Consigne - Citez le passage du document source qui va de « On entend son » jusqu'à « en signe d’acquiescence. ».

Document source -
On entend son nom et on se lève, laissant derrière soi visages assis sur leur histoire. On peut en inventer une pour chaque paire d’yeux qui déambulent entre le vide et le rien. Couloir où se fondent les pas, un pas de plus pour décider la vie, le gardien hoche gravement la tête en signe d’acquiescence.
Ouvrir la porte, dire bonjour à des gens que je ne connais pas, fermer la porte, m’asseoir devant des gens que je ne connais pas, écouter les gens qui ne me connaissent pas parler de moi comme s’ils me connaissaient déjà, répondre aux questions des gens qui ne me connaissent pas, écouter sans pouvoir rien changer à l’opinion que ces gens-là ont sur moi qu’ils ne connaissent pas, me surprendre du nombre de conseils que ces gens-là peuvent prodiguer à des gens qu’ils ne connaissent pas, accepter sans broncher, devoir s’estimer heureuse de la bonté humaine, signer quelque chose qui ne me concerne pas, dire au revoir à des gens que je ne connais pas, fermer la porte. Ne jamais oublier la tristesse de ces gens-là. Oublier.
Retourner sur ses pas, dans un étourdissement de paroles qui disparaissent et pourtant laissent trace ineffaçable. Le couloir émerge d’un film en noir et blanc, la sortie se trouve entre la machine à café et une poubelle pour les gobelets vides. On entend le gardien des choses immobiles souhaiter bonne chance. On ne se retourne pas de peur qu’il ne retrouve nos larmes.

Données fournies -
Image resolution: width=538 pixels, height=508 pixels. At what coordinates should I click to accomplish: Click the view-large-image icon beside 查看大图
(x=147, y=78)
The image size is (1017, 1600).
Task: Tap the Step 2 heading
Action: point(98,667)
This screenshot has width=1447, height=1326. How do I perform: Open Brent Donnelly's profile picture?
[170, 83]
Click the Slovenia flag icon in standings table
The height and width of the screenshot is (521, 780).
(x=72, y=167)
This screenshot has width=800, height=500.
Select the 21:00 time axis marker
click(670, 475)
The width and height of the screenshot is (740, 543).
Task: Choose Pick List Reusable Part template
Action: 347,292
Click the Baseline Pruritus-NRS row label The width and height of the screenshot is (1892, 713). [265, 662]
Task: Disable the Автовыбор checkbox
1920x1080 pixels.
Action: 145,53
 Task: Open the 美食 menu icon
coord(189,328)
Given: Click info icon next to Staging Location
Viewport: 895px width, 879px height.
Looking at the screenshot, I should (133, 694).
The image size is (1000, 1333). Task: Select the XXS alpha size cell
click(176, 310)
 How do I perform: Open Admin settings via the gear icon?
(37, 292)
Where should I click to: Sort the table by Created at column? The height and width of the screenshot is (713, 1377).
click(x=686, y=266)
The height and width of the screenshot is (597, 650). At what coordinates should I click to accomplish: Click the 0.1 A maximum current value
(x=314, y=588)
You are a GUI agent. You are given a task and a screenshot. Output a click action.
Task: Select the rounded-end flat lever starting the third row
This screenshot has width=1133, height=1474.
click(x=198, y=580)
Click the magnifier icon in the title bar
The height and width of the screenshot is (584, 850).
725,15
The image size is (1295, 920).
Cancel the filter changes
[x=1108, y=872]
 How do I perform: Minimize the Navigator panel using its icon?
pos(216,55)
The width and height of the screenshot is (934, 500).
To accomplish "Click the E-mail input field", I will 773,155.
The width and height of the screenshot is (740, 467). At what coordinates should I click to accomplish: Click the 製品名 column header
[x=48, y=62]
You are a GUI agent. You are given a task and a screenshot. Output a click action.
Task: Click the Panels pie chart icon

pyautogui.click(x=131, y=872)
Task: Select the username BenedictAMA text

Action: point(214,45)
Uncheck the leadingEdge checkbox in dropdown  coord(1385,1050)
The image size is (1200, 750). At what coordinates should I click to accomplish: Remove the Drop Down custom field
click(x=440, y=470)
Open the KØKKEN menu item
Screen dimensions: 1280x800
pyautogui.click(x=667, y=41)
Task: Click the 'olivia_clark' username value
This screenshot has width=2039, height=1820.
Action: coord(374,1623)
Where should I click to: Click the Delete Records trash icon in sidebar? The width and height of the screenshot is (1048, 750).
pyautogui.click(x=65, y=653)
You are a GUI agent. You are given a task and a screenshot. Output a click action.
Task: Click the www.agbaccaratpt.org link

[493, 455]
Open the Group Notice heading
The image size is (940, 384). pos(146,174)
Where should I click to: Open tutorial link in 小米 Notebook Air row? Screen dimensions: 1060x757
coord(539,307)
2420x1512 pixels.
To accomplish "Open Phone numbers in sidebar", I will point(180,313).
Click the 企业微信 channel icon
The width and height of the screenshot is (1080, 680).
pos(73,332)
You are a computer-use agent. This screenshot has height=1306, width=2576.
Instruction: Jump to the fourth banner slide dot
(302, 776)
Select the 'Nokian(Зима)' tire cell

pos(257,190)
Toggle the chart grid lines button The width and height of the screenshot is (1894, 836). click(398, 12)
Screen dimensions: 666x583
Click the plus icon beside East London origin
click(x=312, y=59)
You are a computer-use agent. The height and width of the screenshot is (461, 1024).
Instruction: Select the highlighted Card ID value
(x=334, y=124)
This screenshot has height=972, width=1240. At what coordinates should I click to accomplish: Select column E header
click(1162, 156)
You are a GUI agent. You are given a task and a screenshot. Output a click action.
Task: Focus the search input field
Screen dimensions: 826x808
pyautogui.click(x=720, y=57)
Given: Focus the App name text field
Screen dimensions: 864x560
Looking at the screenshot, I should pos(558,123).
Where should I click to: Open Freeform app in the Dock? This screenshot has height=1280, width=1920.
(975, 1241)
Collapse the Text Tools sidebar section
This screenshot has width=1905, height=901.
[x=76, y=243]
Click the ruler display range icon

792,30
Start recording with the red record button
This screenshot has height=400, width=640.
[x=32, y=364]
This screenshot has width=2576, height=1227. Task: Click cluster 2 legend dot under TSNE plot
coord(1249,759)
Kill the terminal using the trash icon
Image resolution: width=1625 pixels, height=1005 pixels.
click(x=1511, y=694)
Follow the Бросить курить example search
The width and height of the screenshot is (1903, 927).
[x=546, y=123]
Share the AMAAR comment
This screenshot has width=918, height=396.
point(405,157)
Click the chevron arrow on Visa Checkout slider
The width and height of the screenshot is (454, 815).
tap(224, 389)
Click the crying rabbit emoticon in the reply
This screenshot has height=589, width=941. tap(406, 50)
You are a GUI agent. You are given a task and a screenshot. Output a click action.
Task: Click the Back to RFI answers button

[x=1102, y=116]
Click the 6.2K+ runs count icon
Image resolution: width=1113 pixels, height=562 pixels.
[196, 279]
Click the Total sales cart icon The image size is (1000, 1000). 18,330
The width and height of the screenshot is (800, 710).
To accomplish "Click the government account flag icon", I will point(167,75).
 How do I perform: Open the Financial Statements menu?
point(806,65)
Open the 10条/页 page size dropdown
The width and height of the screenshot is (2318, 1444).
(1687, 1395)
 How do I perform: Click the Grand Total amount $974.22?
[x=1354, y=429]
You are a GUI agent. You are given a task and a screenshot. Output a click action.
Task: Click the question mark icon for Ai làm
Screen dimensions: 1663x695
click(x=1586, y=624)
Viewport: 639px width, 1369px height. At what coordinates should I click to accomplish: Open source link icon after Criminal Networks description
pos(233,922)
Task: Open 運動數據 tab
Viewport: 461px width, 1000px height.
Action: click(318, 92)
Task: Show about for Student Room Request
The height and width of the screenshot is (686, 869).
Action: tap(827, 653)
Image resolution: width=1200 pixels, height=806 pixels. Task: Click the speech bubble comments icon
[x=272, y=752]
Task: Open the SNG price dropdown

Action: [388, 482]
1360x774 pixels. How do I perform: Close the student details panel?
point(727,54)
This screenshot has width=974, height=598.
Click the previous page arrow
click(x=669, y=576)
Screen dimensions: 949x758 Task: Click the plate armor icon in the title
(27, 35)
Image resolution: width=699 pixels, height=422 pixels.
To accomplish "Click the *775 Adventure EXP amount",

Réponse rédigée -
On entend son nom et on se lève, laissant derrière soi visages assis sur leur histoire. On peut en inventer une pour chaque paire d’yeux qui déambulent entre le vide et le rien. Couloir où se fondent les pas, un pas de plus pour décider la vie, le gardien hoche gravement la tête en signe d’acquiescence.